ARTICLE:
Tuesday, August 27, 2013

BLAM and the Author's Knowledge

"....a very bizarre scene in an otherwise normal story that veers off into the surreal or strange. Upon exiting that scene, the plot continues on like it never happened. "
-->TvTropes Defines the Term

This week's post is about the trope known as the "Big Lipped Alligator Moment" (BLAM). While normally I would say Tropes Are Tools this one is hard to use for a positive effect.  It is confusing, messes up the story's pacing, bogs down the plot, and otherwise lowers the story's quality. The one successful  occasion I can list is the manga "BoboboboBobobo" because it is a string of these and the appeal of the story is absurdist humor and even then it turns many people off.

These can result from a disconnect between the writer's knowledge (who knows everything about the story) and the reader's knowledge (who learns page by page). This is called the "Curse of Knowledge", a situation where an expert is so deep into their field that what they believe are the basics are more like '3.0' to a layman.  I took a class in college that compared comics to illuminated poetry and it we talked about how Jack Kirby would draw things that looked outlandish or out of place and I argued that he might have backstory for these things but doesn't have the space to talk about it in the story. "What the author knows about the story is a fraction of what he can tell about the story." Thus, what makes sense to the writer doesn't make sense to the reader.

WORK INSTRUCTIONS: Copy out the whole blog post on the Big Lipped Alligator Moment word for word, with nothing changed.

GIVEN ENTRIES:
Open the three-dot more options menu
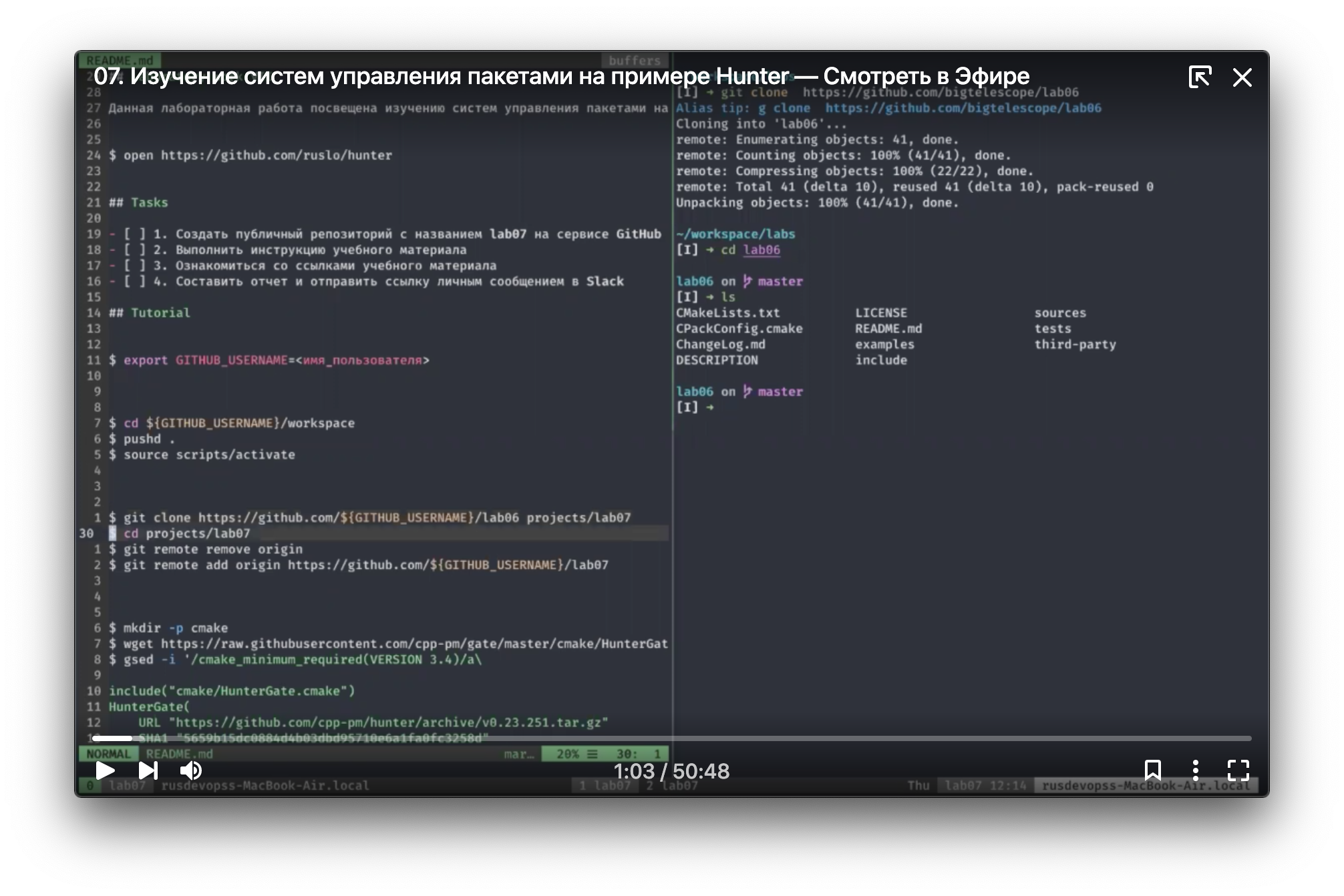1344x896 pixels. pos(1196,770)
==
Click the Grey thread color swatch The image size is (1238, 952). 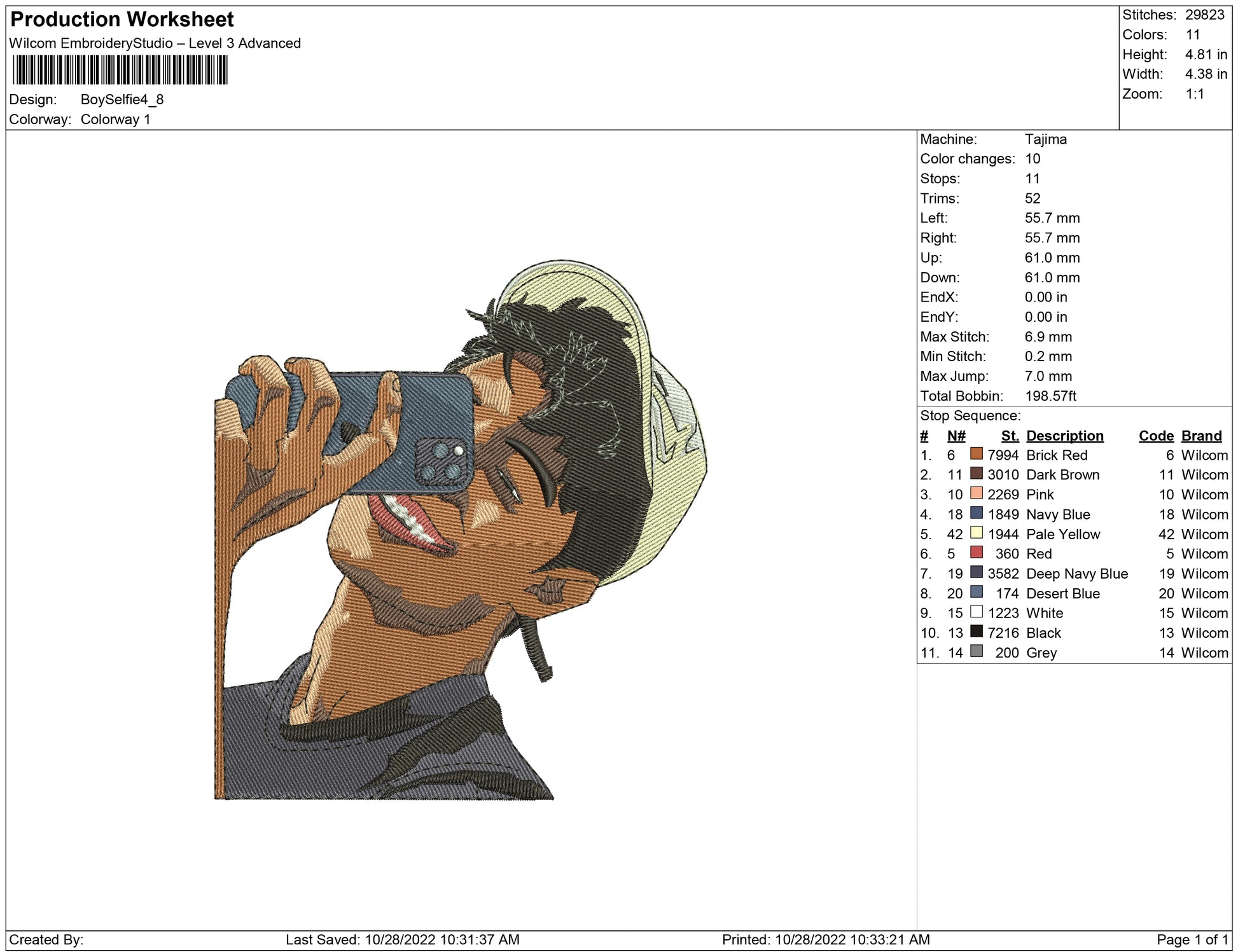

RESPONSE TO THE TASK:
Tuesday, August 27, 2013

BLAM and the Author's Knowledge

"....a very bizarre scene in an otherwise normal story that veers off into the surreal or strange. Upon exiting that scene, the plot continues on like it never happened. "
-->TvTropes Defines the Term

This week's post is about the trope known as the "Big Lipped Alligator Moment" (BLAM). While normally I would say Tropes Are Tools this one is hard to use for a positive effect.  It is confusing, messes up the story's pacing, bogs down the plot, and otherwise lowers the story's quality. The one successful  occasion I can list is the manga "BoboboboBobobo" because it is a string of these and the appeal of the story is absurdist humor and even then it turns many people off.

These can result from a disconnect between the writer's knowledge (who knows everything about the story) and the reader's knowledge (who learns page by page). This is called the "Curse of Knowledge", a situation where an expert is so deep into their field that what they believe are the basics are more like '3.0' to a layman.  I took a class in college that compared comics to illuminated poetry and it we talked about how Jack Kirby would draw things that looked outlandish or out of place and I argued that he might have backstory for these things but doesn't have the space to talk about it in the story. "What the author knows about the story is a fraction of what he can tell about the story." Thus, what makes sense to the writer doesn't make sense to the reader.